FDA is working to improve the quality, safety, and efficacy of sunscreens as part of its implementation of new authorities for certain OTC drugs.
In the short-term, these new authorities essentially preserve status quo marketing conditions for these sunscreens. However, the agency recently proposed revisions and updates to those requirements that are related to maximum SPF values, active ingredients, broad spectrum requirements, and product labeling, among other provisions.
“Sun safety is important for everyone, regardless of your skin tone. Americans can reduce risks from sun exposure with continued use of sun protection measures including broad spectrum sunscreen with SPF values of at least 15,” said Acting FDA Commissioner Janet Woodcock, MD. “[This] represents a key milestone in our implementation of transformative new authorities related to OTC drugs that will allow us to continue ensuring that sunscreens are safe and effective for frequent, life-long use and provide consumers with the protection they expect from these products.”

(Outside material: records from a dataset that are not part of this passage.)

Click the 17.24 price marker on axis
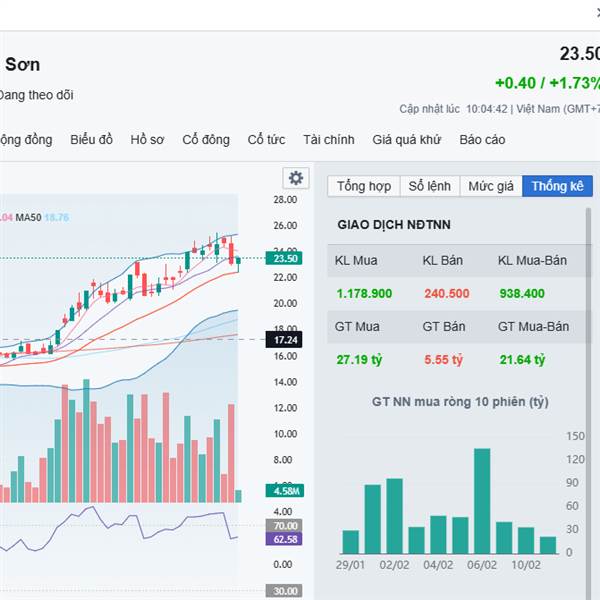 (x=284, y=340)
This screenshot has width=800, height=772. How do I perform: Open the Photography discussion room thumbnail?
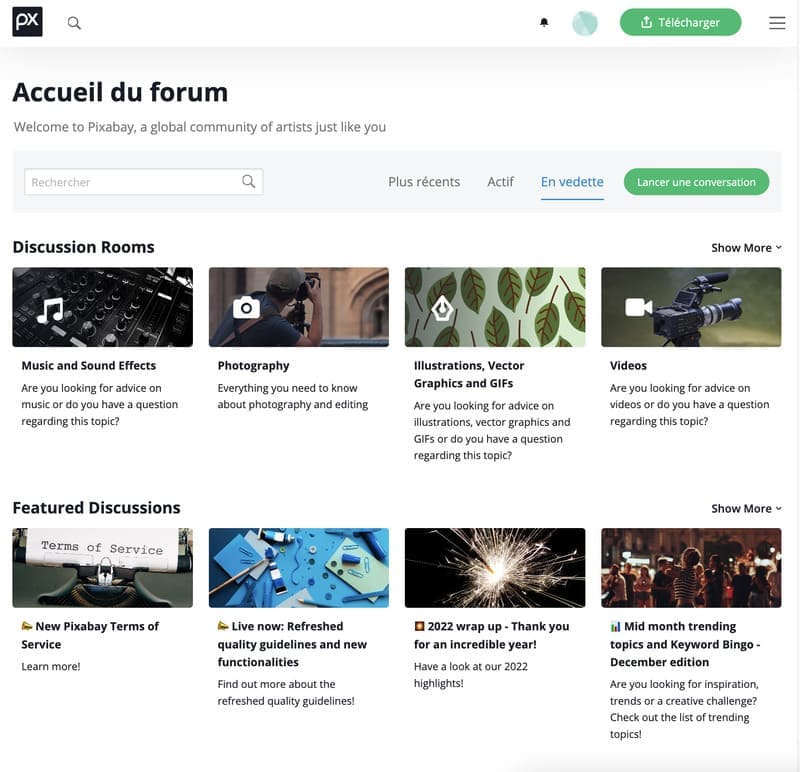point(297,307)
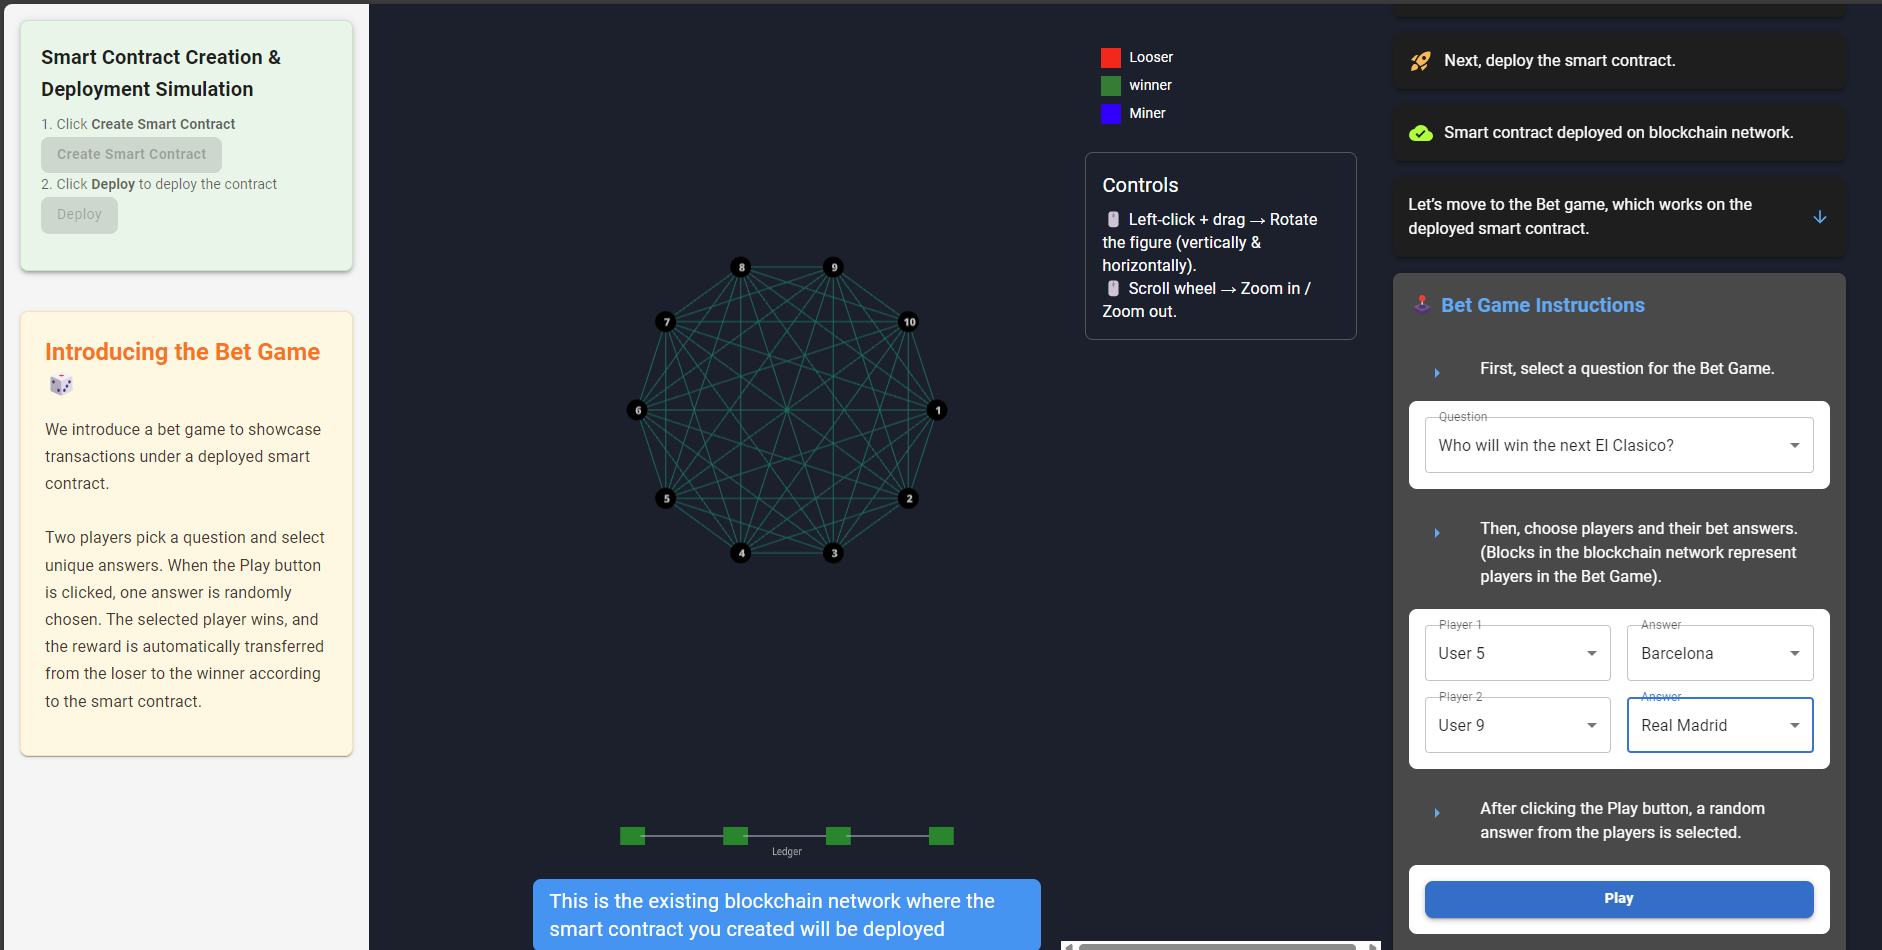Click the joystick icon by Bet Game Instructions
1882x950 pixels.
(1422, 304)
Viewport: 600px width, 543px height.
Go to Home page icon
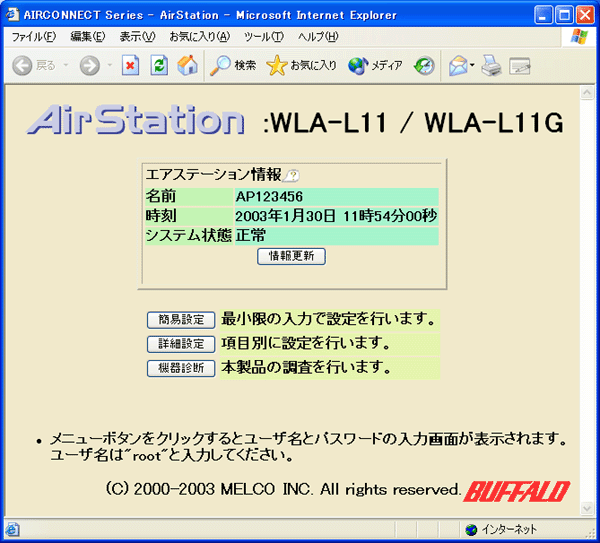pyautogui.click(x=187, y=66)
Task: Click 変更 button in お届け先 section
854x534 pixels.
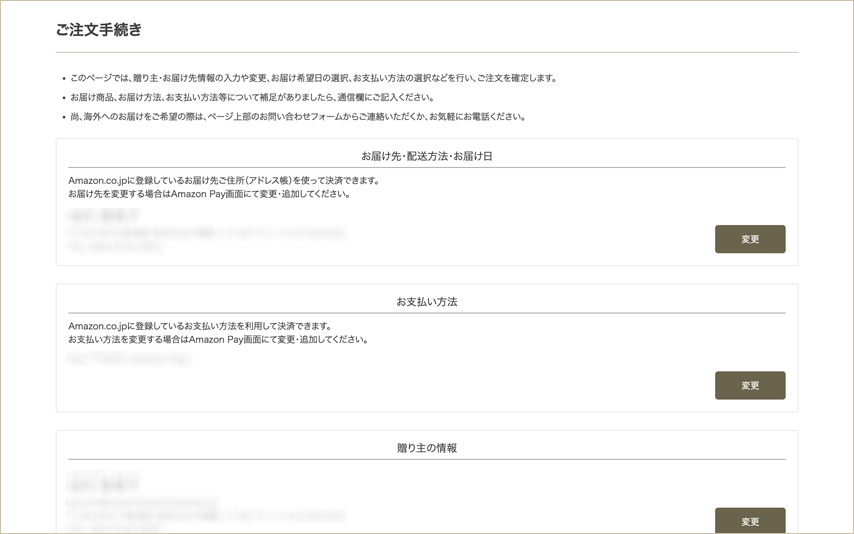Action: coord(749,239)
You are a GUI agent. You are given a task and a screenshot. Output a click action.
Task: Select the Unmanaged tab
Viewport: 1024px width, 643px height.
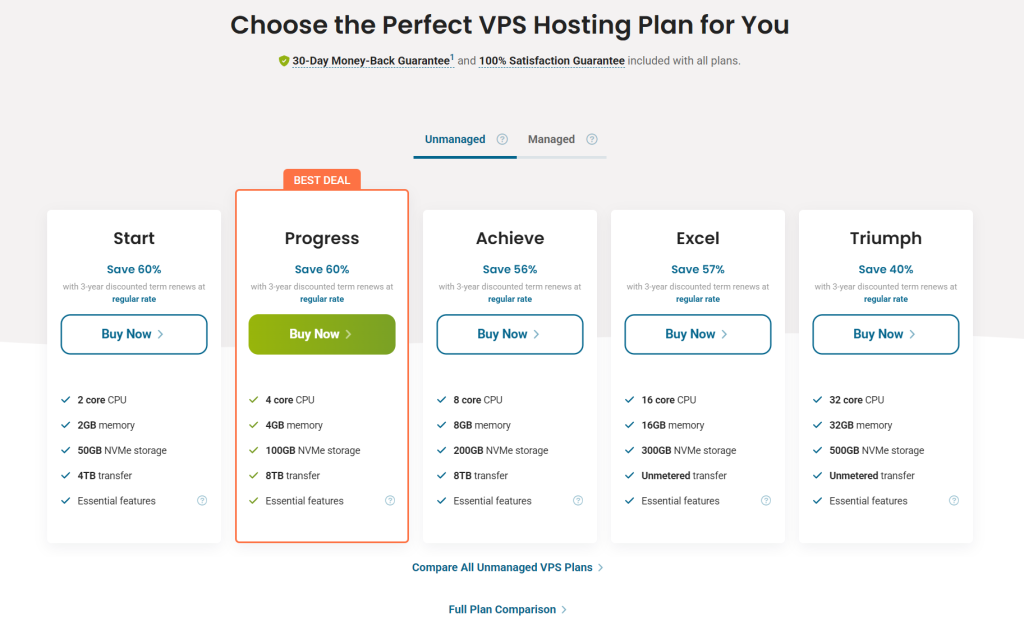[x=455, y=139]
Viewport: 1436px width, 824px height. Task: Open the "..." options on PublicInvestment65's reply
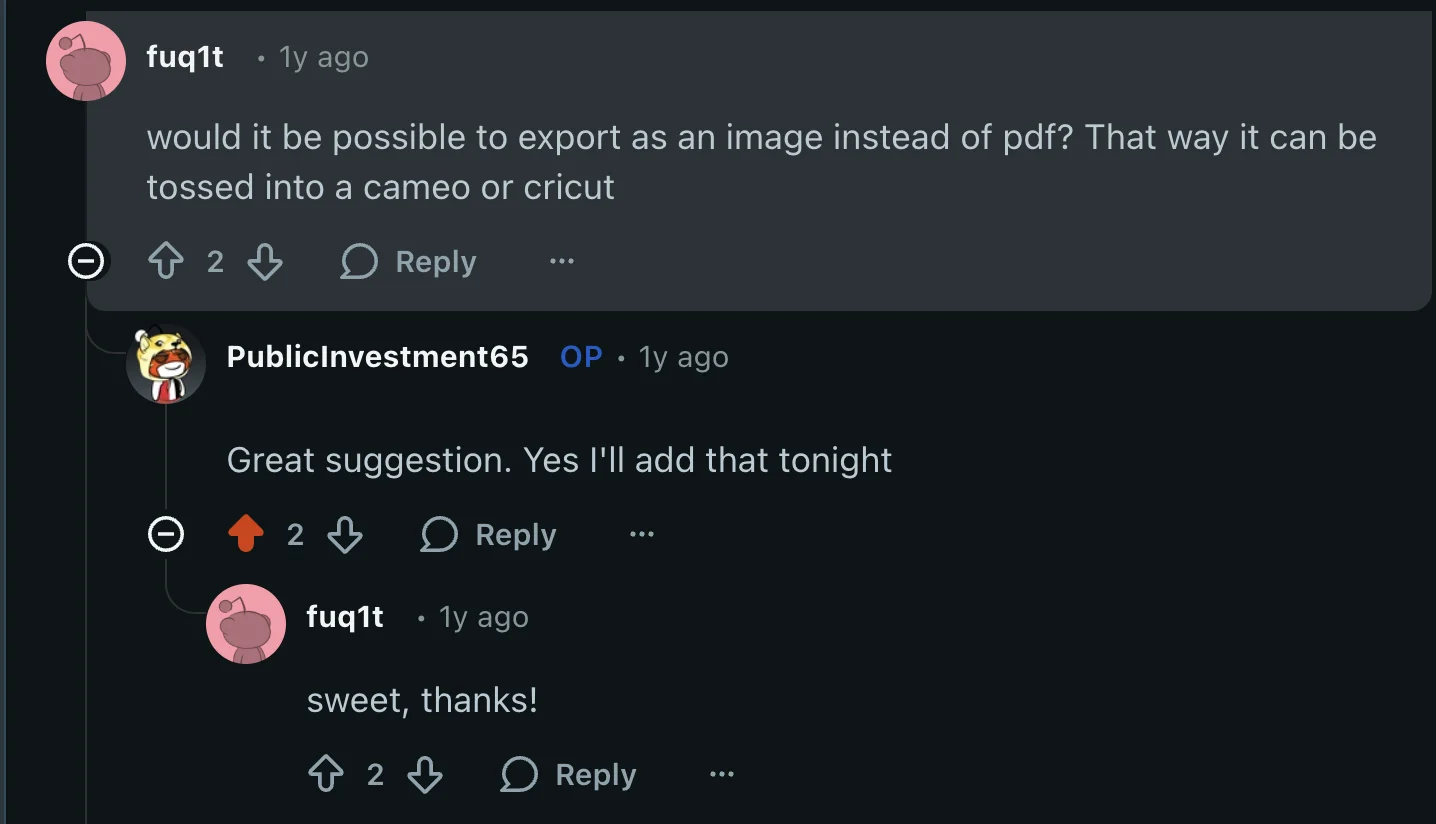[641, 534]
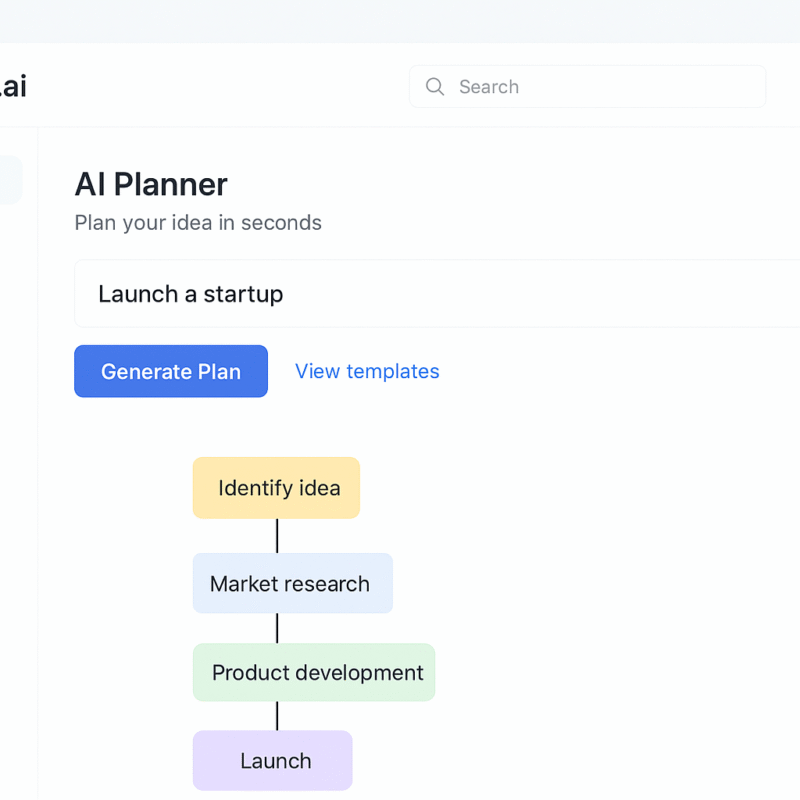The image size is (800, 800).
Task: Click the gray window strip at top
Action: (x=400, y=20)
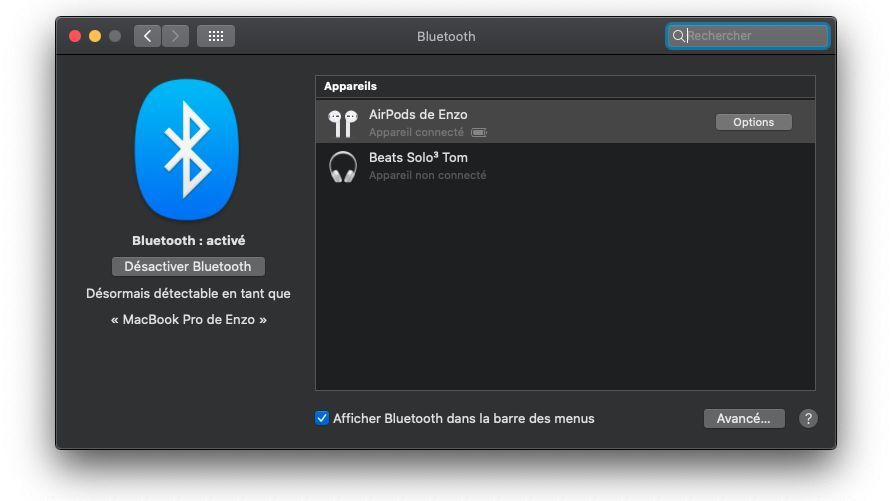Click the Beats headphones icon
892x501 pixels.
point(343,166)
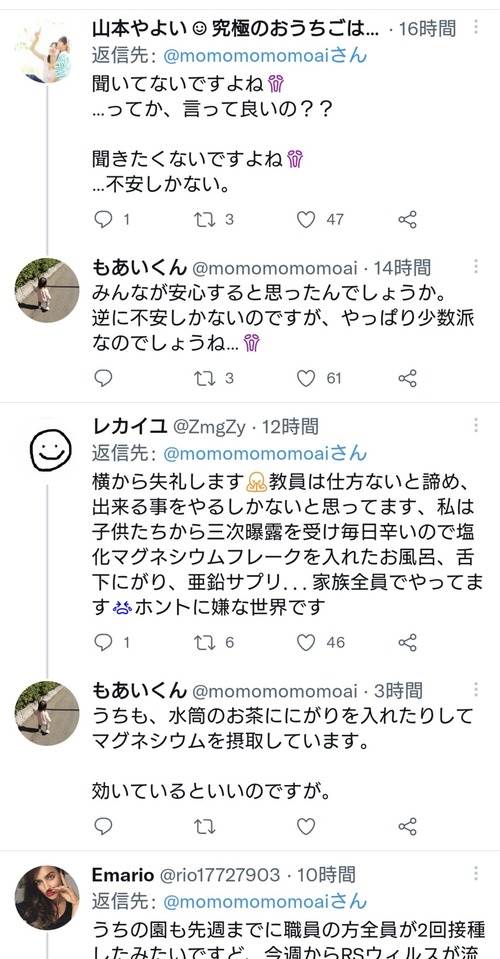Share 山本やよい's tweet via share icon

408,219
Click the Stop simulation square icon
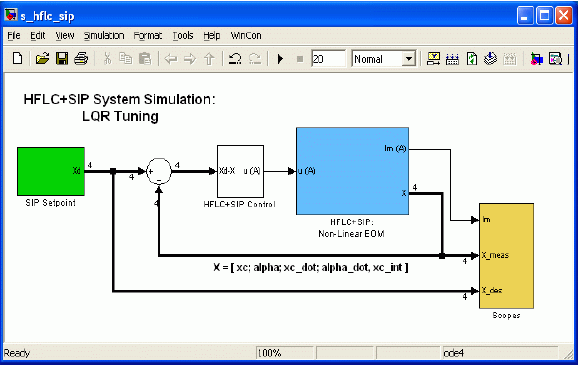579x366 pixels. tap(300, 59)
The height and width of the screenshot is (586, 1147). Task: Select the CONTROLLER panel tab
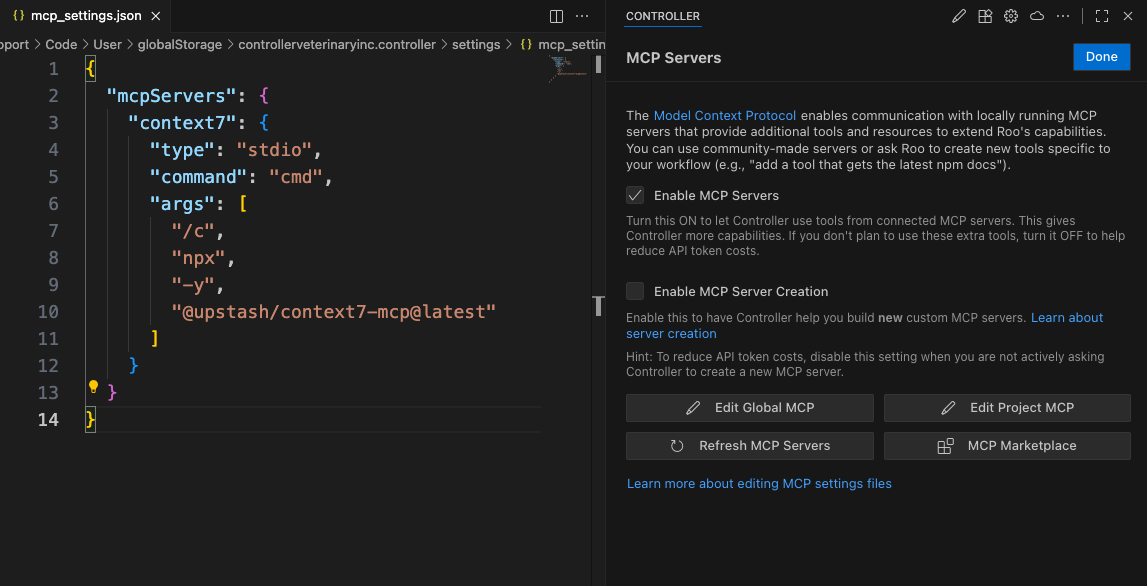tap(662, 16)
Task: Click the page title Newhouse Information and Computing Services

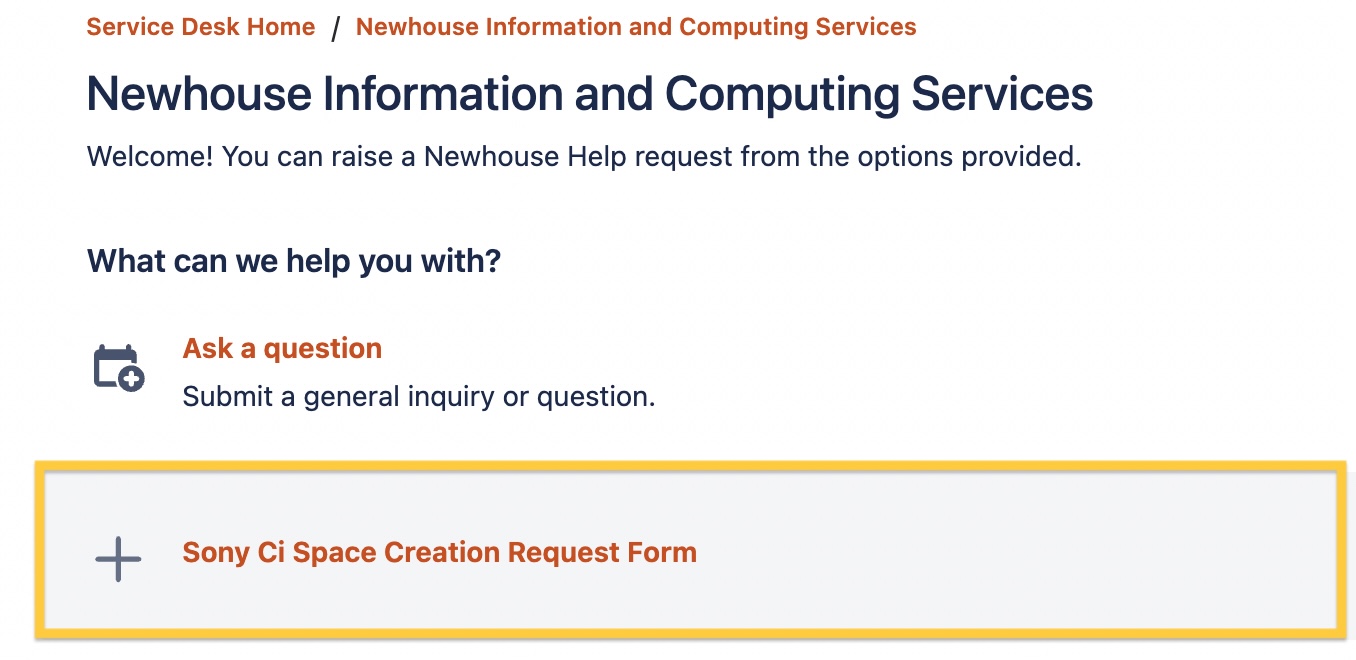Action: click(x=590, y=94)
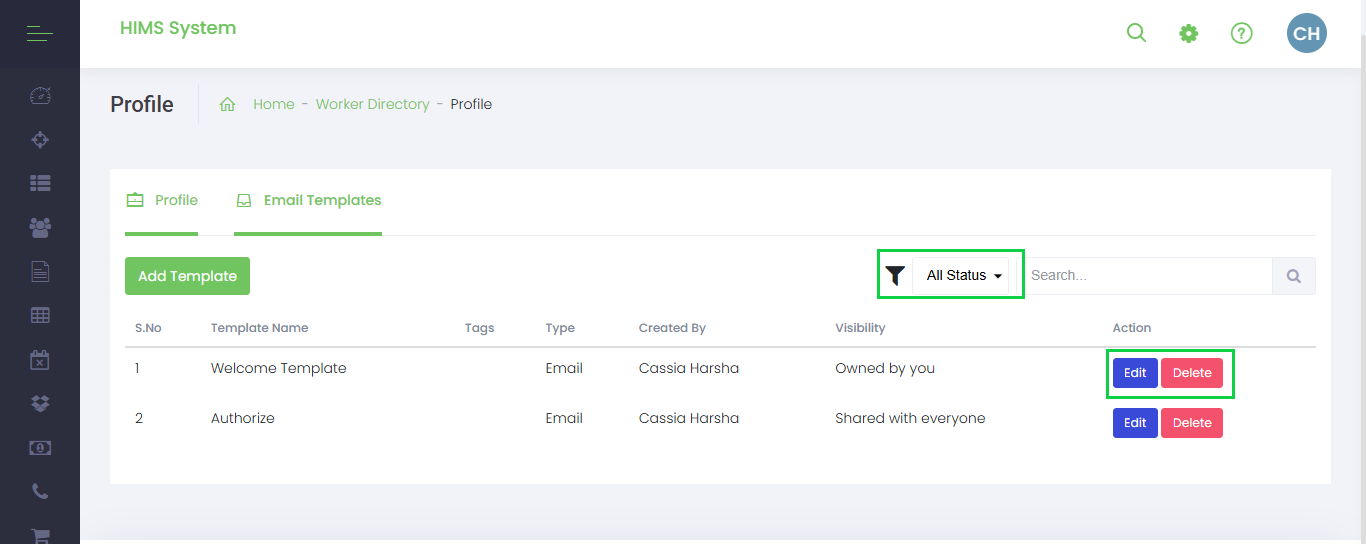Expand the All Status filter dropdown

(x=964, y=275)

This order regarding sunscreen includes certain requirements about active ingredients from the 1999 final monograph regulation for OTC sunscreen products, which never took effect. It also includes labeling and effectiveness requirements from a final 2011 labeling and effectiveness testing rule and proposes updates to how products are labeled to make it easier for consumers to identify key product information. The agency will consider comments on the proposed order submitted during a 45-day public comment period before issuing a revised final order.